There’s nothing certain in life, but death and taxes. Of all the uncertainties that pervade our everyday lives, uncertainty at work is increasingly the nature of things. With rapid change, innovation and constant market disruption; with all the political uncertainty we live with from day to day – the workplace hasn’t been so uncertain – arguably for many decades. And along with that uncertainty can come an unspoken background fear for many people – will there still be a job for me? Will I find my place in the changing scheme of things?

 

Being with that uncertainty, accepting that it won’t go away and that perhaps it’s in the very nature of work in this part of the 21st Century, calls for a general capacity for resilience. Can we maintain a positive frame of mind for work and live to our full potential in the face of relentless change?

 

Work uncertainty

Developing resilience

We’re all resilient to some extent.

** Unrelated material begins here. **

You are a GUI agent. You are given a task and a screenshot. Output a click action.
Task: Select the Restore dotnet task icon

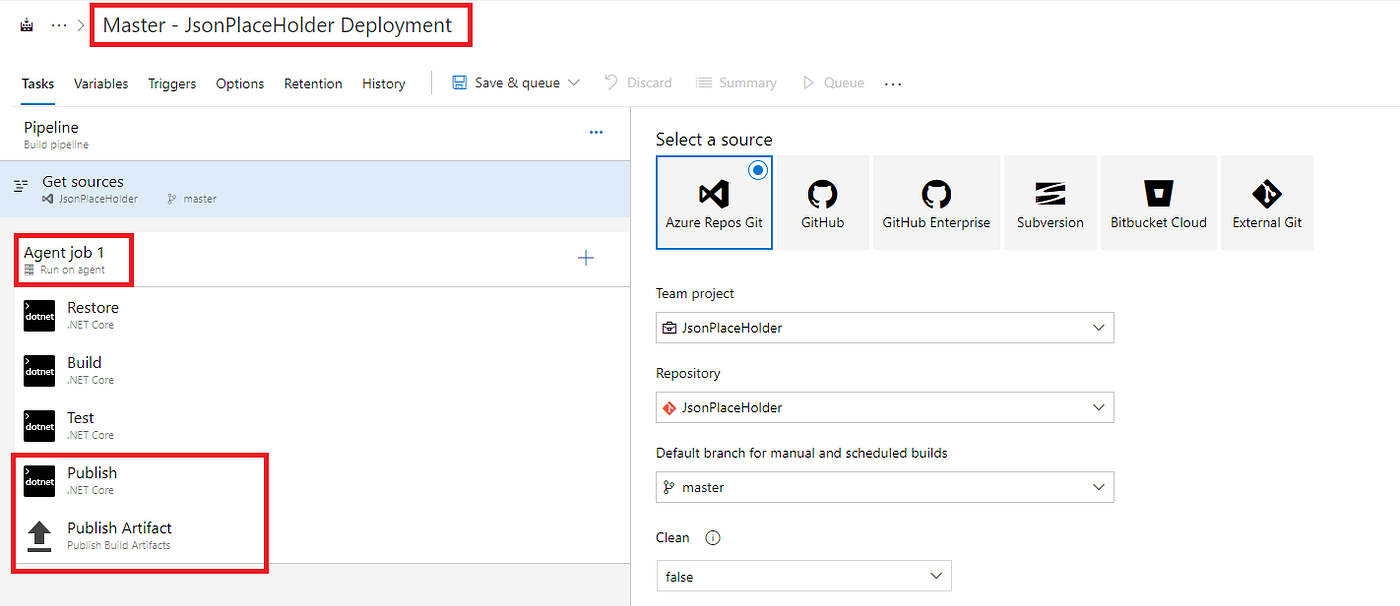pyautogui.click(x=40, y=316)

And for all of us, resiliency can be increased. Evidence suggests that mindfulness training can help us develop our resilience even more, enabling us to recover more rapidly from unwanted change and other setbacks. The more resilient we are, the better we can be at recovering from such challenges.

 

Self-efficacy - the belief that you can succeed in a specific situation or accomplish a specific task – plays a significant part in the development of resilience. Interestingly, one study suggests that mindfulness and self-efficacy are intrinsically linked. Those participants in the study who believed they would do well, and those with higher mindfulness scores, demonstrated higher levels of resilience. Self-belief, it seems, allied to mindfulness, is a powerful predictor of our capacity to thrive in adversity.

Dealing with uncertainty

Despite the universality of change and uncertainty, many of us continue to harbor the belief that our would be generally more comfortable if we could somewhere find certainty. That may be delusory. Mindfulness training allows us to be more open to life, whatever the outcome. As Eckhaart Tolle once put it: ‘When you become comfortable with uncertainty, infinite possibilities open up in your life.’

But maybe uncertainty actually serves us…

Although mindfulness training can help us to manage uncertainty to some extent, there may be more to that than mere management. The fact is that uncertainty is a vital part of life. If we always knew what coming next, life wouldn’t be nearly as fulfilling. The excitement of not knowing what might happen can be a great driving force in promoting change, opening up new and more creative possibilities.

 

By practicing mindfulness, we return our attention to the present moment – over and over.

 

Stepping slightly apart from the constant stream of anxious inner chatter, we can begin to more deeply appreciate what is here now. That can allow us to embrace uncertainty for what it is – the necessary counterpart of all vitality.

 

As Jon Kabat-Zinn puts it:

‘There is a way of being, a way of looking at problems, a way of coming to terms with the full catastrophe that can make life more joyful and rich than it otherwise might be.’